* Your goal
Write out the material word for word, beginning with the line that contains "Click the black" and going on through the end of the material.

* Dataset content
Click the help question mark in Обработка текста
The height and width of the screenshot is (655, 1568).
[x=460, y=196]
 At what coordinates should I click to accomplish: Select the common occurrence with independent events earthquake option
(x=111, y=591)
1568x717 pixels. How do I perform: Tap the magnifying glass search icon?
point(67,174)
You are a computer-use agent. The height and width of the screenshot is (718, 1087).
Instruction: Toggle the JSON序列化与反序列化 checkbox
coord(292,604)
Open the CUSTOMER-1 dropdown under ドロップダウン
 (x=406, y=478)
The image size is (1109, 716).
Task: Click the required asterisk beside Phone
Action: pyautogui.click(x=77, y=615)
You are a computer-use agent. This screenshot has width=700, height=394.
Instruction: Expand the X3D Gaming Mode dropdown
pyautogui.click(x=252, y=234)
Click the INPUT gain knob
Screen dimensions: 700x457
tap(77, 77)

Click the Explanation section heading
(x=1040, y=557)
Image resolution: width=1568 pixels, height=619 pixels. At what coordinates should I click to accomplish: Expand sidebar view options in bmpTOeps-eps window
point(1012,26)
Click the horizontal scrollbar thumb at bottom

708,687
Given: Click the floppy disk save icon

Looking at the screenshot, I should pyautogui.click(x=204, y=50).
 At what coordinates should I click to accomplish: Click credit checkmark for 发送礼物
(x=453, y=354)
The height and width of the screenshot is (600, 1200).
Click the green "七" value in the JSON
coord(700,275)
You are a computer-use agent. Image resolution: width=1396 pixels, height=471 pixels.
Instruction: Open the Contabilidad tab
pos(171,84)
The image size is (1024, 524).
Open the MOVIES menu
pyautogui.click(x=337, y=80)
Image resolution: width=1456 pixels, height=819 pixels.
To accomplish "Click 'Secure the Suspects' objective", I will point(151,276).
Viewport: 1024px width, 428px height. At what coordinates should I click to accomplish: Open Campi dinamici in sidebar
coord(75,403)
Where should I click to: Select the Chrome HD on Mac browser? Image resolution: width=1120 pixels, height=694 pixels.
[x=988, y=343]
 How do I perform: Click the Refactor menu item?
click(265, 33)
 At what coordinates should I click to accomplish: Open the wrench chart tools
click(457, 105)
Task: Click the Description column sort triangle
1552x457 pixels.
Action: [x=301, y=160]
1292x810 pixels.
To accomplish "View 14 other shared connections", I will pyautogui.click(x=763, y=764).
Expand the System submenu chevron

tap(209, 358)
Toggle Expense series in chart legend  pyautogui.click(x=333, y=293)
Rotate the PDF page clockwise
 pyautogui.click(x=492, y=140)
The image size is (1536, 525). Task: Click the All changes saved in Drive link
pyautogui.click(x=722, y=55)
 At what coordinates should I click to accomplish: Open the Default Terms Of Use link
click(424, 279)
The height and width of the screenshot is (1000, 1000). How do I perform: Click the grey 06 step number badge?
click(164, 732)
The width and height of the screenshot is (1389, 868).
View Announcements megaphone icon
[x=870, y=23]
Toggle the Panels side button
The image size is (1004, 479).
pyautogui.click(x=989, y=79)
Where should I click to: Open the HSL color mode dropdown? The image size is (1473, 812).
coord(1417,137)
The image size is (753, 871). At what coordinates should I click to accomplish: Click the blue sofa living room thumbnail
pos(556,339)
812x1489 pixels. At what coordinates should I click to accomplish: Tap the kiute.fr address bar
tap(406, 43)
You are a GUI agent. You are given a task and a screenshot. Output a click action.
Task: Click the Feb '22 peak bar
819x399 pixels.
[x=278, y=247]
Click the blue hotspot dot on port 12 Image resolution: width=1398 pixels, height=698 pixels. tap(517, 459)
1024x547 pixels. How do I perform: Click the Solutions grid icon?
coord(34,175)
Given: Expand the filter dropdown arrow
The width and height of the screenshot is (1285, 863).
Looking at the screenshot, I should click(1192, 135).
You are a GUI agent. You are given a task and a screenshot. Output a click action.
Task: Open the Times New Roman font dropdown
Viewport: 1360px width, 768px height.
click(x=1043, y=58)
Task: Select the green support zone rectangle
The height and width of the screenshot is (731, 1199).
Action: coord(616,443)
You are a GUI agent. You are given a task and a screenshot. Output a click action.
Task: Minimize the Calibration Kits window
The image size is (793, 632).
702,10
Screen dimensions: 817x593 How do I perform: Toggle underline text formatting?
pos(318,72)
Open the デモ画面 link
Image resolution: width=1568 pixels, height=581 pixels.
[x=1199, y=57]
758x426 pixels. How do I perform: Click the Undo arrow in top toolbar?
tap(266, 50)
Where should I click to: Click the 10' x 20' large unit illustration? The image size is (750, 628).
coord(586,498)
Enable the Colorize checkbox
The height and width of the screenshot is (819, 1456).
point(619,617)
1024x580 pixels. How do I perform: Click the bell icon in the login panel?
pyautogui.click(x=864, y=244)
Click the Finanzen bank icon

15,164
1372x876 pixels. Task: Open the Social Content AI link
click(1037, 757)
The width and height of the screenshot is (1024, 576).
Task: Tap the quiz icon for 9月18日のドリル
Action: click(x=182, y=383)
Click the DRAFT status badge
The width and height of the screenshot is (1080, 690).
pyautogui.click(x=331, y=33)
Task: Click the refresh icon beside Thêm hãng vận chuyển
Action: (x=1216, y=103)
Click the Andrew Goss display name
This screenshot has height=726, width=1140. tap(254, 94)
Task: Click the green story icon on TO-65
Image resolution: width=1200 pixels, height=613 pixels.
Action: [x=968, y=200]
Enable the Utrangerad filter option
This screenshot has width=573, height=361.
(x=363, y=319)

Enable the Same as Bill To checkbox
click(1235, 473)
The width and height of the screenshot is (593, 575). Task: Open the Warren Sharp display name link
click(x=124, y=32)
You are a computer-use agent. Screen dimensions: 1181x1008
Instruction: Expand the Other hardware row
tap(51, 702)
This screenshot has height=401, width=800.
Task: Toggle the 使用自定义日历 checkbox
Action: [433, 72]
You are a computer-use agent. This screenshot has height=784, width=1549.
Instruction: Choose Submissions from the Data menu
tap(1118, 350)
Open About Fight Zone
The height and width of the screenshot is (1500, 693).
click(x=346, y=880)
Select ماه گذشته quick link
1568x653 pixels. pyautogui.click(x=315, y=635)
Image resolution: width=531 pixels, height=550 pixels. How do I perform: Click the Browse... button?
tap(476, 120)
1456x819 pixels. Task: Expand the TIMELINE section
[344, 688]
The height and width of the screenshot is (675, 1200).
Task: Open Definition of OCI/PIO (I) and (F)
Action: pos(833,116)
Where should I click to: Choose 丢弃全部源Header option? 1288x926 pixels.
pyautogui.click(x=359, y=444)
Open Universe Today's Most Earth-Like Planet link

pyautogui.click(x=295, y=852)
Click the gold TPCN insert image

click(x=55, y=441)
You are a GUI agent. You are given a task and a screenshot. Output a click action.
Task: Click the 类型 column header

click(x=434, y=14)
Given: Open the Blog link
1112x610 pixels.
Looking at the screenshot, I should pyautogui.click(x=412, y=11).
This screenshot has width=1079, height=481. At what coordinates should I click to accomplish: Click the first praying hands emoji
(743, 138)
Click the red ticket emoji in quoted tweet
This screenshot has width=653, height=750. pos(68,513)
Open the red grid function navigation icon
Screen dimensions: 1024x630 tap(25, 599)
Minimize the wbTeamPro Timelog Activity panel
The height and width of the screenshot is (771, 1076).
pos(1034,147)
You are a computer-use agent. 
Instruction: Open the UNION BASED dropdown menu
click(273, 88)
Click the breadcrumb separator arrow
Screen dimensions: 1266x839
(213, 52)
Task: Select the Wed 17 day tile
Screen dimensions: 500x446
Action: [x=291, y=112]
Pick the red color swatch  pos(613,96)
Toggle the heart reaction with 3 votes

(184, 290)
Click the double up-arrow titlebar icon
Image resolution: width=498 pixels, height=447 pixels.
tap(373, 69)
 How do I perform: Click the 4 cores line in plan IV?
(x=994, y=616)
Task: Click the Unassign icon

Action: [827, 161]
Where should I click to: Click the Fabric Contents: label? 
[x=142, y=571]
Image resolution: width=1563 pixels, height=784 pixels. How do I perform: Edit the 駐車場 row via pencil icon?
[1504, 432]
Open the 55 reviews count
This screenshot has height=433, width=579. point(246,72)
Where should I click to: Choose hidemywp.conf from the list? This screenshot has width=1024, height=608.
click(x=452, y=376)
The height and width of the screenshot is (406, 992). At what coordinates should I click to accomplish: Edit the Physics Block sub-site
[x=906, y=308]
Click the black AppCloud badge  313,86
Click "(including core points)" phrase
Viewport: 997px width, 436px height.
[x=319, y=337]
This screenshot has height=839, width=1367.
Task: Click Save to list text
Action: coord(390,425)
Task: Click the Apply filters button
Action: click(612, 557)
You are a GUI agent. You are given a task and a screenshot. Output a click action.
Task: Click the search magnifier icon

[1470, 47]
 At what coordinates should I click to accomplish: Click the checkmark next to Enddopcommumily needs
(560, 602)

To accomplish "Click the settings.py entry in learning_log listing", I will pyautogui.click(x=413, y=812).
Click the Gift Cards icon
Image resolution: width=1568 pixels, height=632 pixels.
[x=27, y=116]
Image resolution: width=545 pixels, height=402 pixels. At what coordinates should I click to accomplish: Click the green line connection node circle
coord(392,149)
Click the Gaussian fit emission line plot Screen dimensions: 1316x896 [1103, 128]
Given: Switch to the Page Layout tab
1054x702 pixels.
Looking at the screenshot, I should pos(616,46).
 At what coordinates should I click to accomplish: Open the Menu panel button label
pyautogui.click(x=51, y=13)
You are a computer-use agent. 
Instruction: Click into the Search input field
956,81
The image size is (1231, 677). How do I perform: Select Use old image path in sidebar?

* The reply
Click the black AppCloud badge  313,86
Click "(including core points)" phrase
Viewport: 997px width, 436px height.
[x=319, y=337]
This screenshot has height=839, width=1367.
Task: Click Save to list text
Action: coord(390,425)
Task: Click the Apply filters button
Action: click(612, 557)
You are a GUI agent. You are given a task and a screenshot. Output a click action.
Task: Click the search magnifier icon

[1470, 47]
 At what coordinates should I click to accomplish: Click the checkmark next to Enddopcommumily needs
(560, 602)

To accomplish "Click the settings.py entry in learning_log listing", I will pyautogui.click(x=413, y=812).
Click the Gift Cards icon
Image resolution: width=1568 pixels, height=632 pixels.
[x=27, y=116]
Image resolution: width=545 pixels, height=402 pixels. At what coordinates should I click to accomplish: Click the green line connection node circle
coord(392,149)
Click the Gaussian fit emission line plot Screen dimensions: 1316x896 [1103, 128]
Given: Switch to the Page Layout tab
1054x702 pixels.
Looking at the screenshot, I should pos(616,46).
 At what coordinates should I click to accomplish: Open the Menu panel button label
pyautogui.click(x=51, y=13)
You are a computer-use agent. 
Instruction: Click into the Search input field
956,81
The image size is (1231, 677). How do I perform: Select Use old image path in sidebar?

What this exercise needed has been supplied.